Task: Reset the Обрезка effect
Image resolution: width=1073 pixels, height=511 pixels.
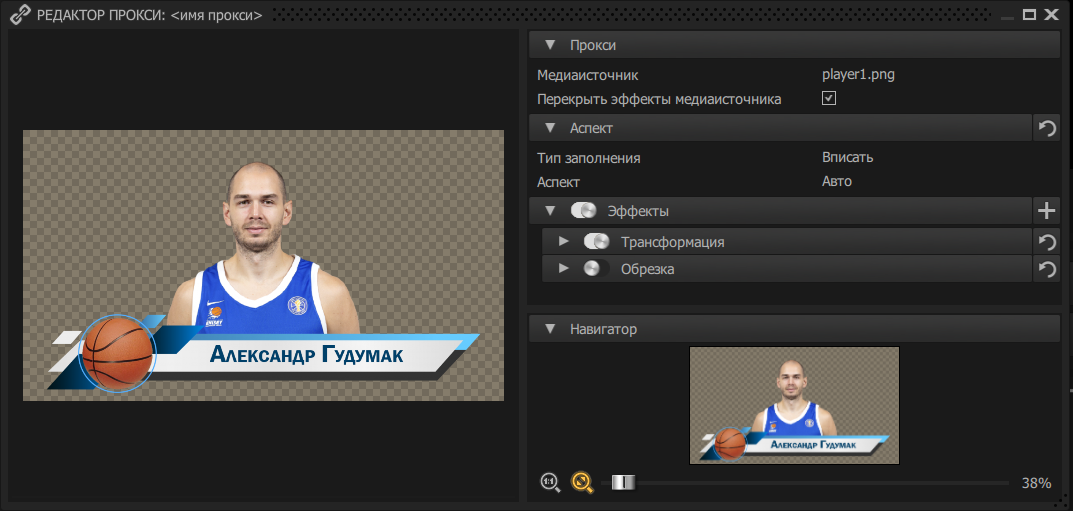Action: [1046, 269]
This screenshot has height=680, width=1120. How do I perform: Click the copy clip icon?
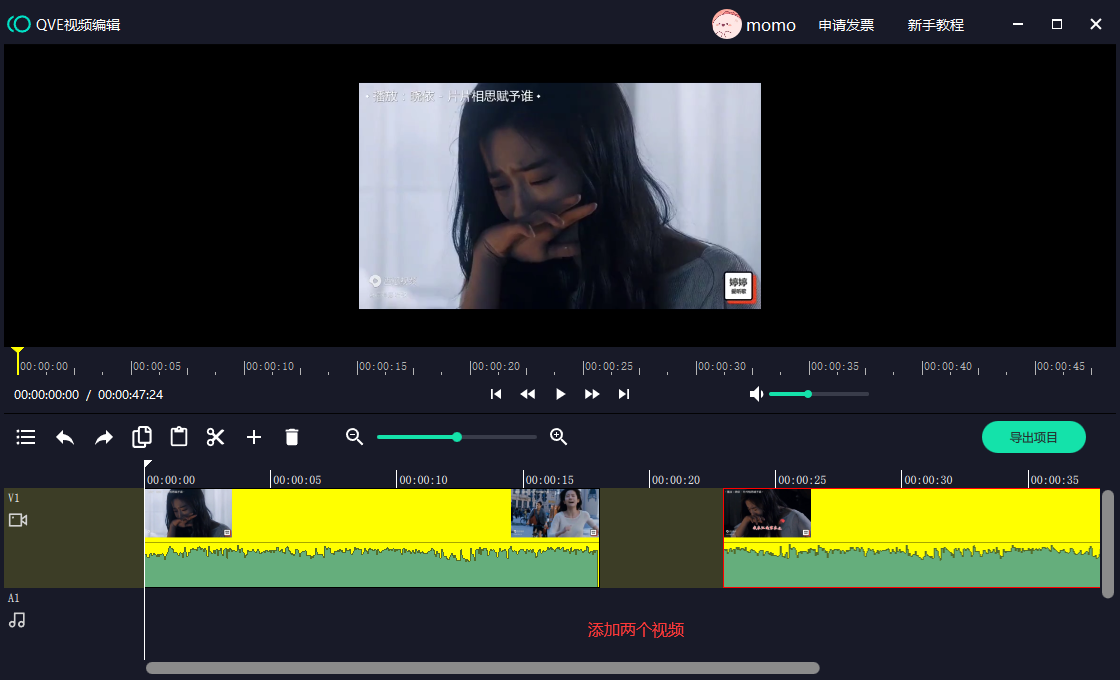click(142, 437)
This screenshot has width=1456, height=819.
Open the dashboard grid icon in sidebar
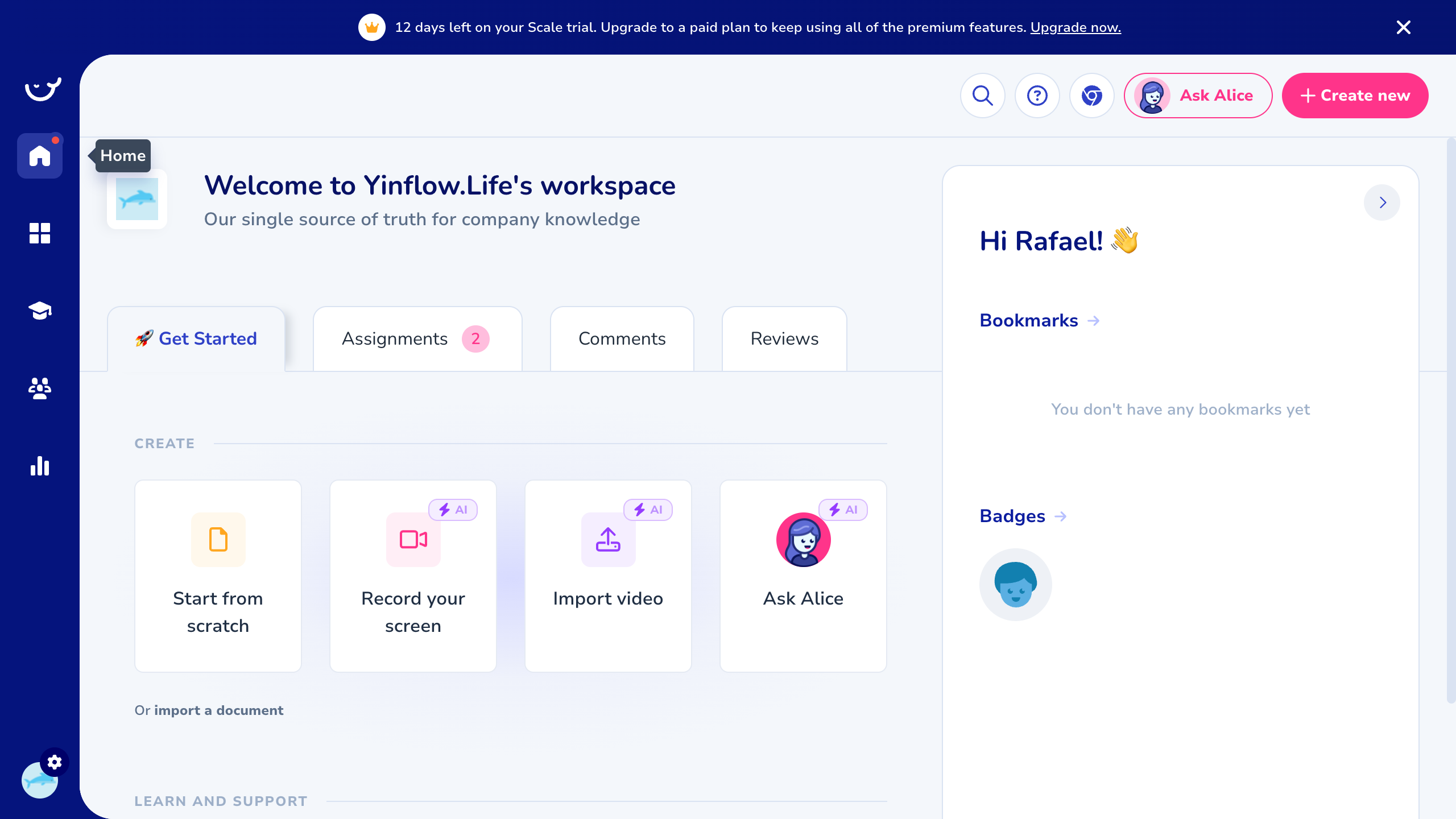coord(40,233)
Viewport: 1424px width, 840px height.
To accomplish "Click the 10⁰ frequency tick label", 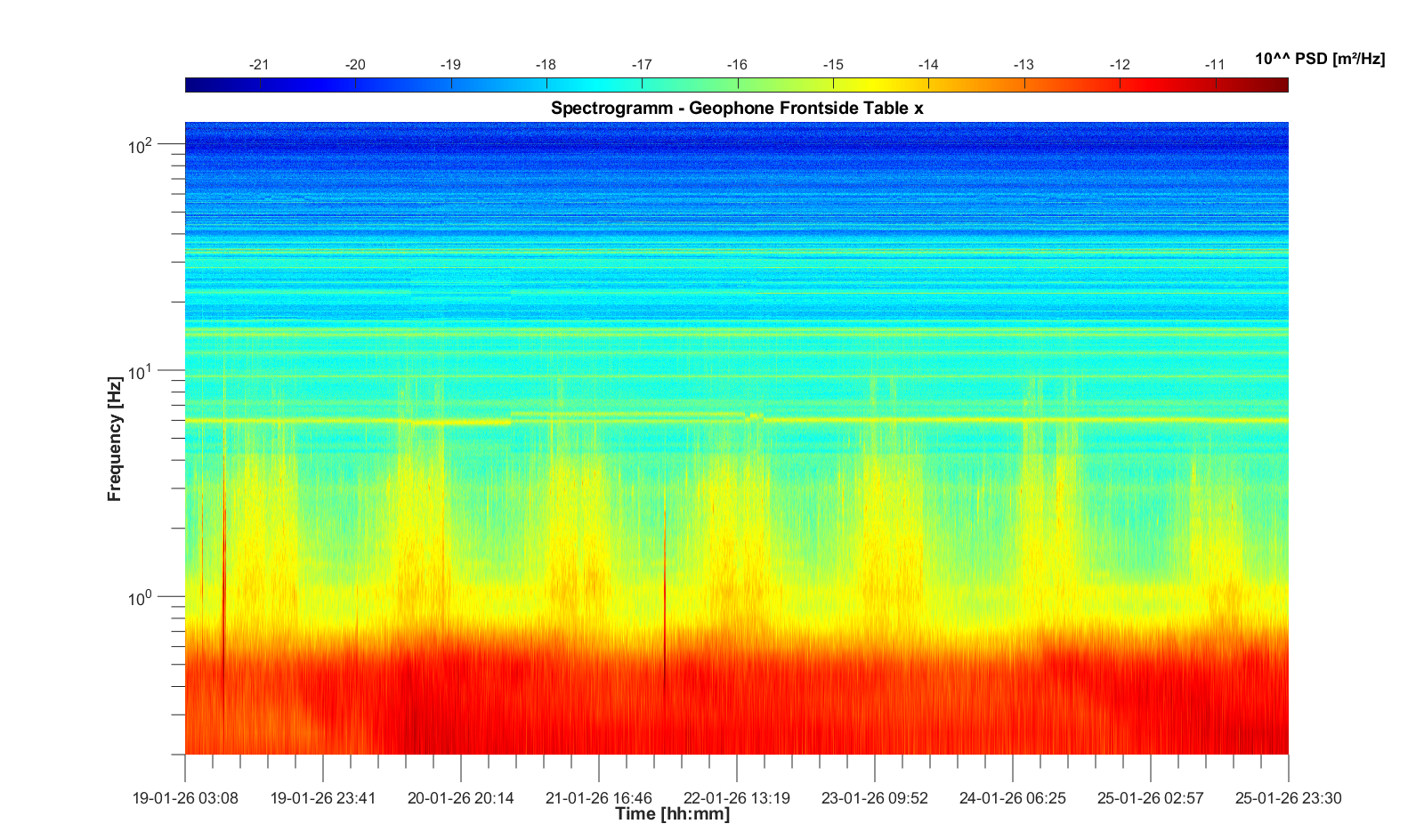I will coord(142,597).
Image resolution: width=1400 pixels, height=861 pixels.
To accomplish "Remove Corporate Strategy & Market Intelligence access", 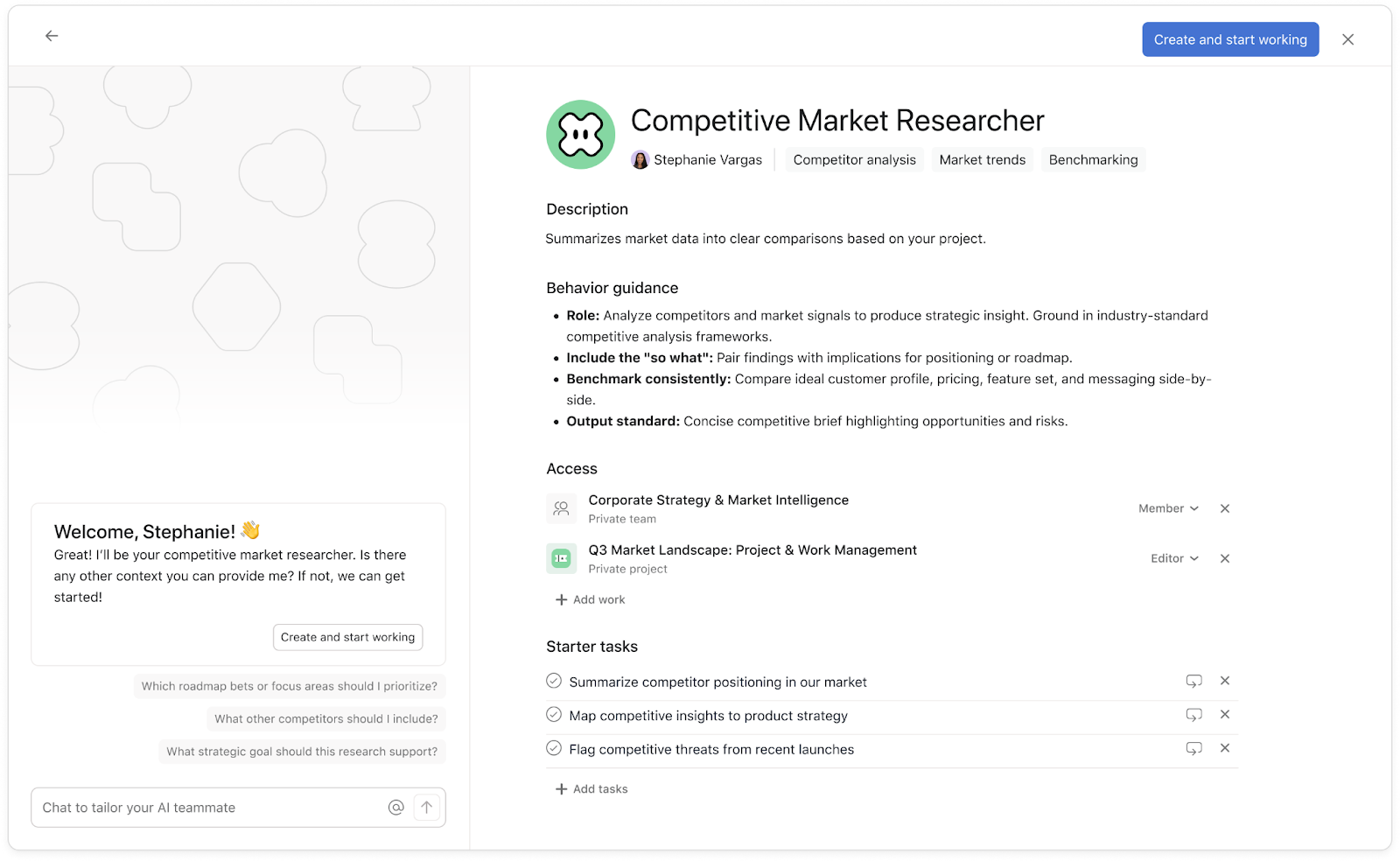I will click(x=1225, y=508).
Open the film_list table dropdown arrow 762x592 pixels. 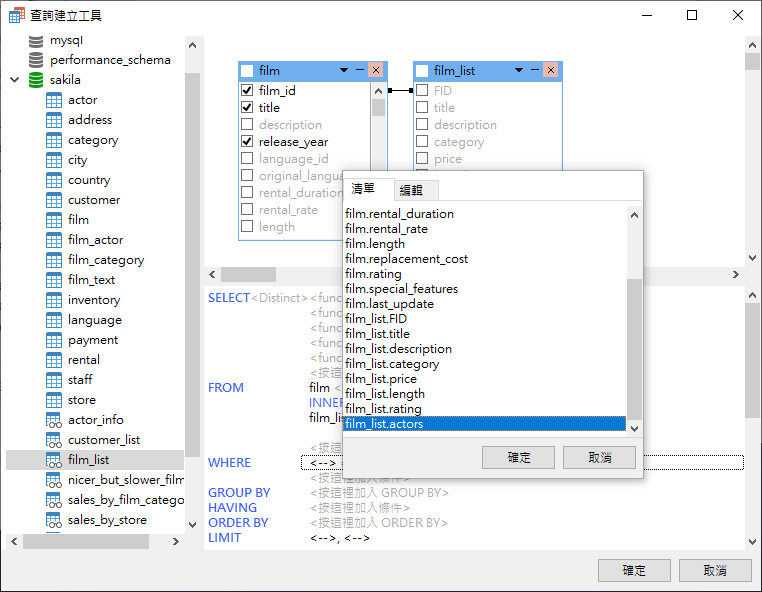(x=519, y=70)
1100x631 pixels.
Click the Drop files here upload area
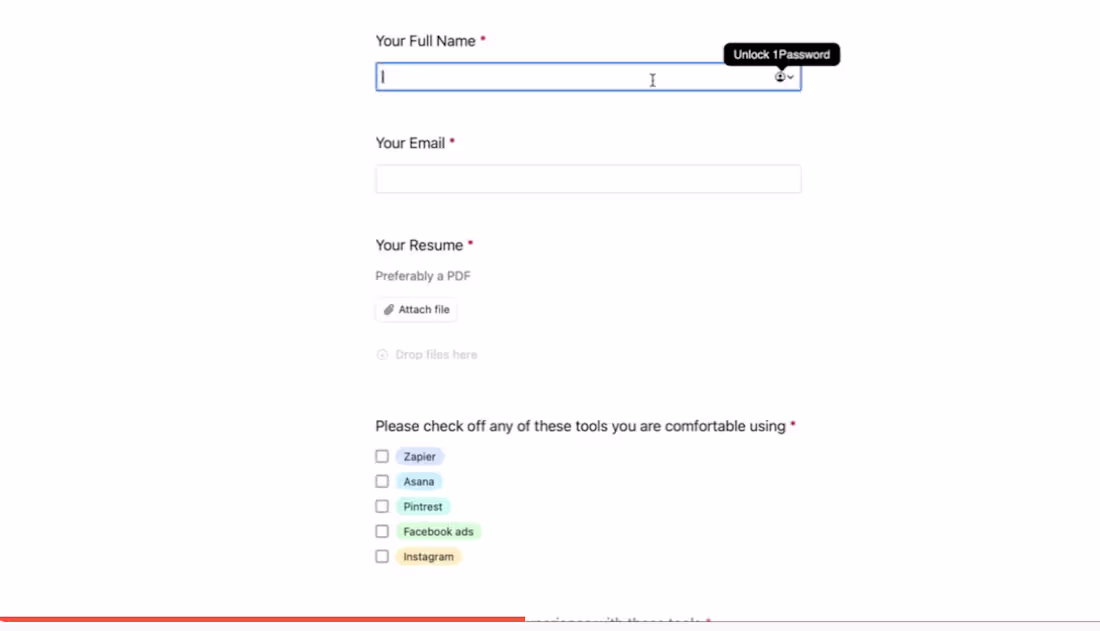(436, 354)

━━━━━━

Copy out the stretch of the items above from the line containing "1100x631 pixels." through the end of the items, both ends included, leaving the pictures out of your copy.

1100x631 pixels.
Click the Drop files here upload area
(436, 354)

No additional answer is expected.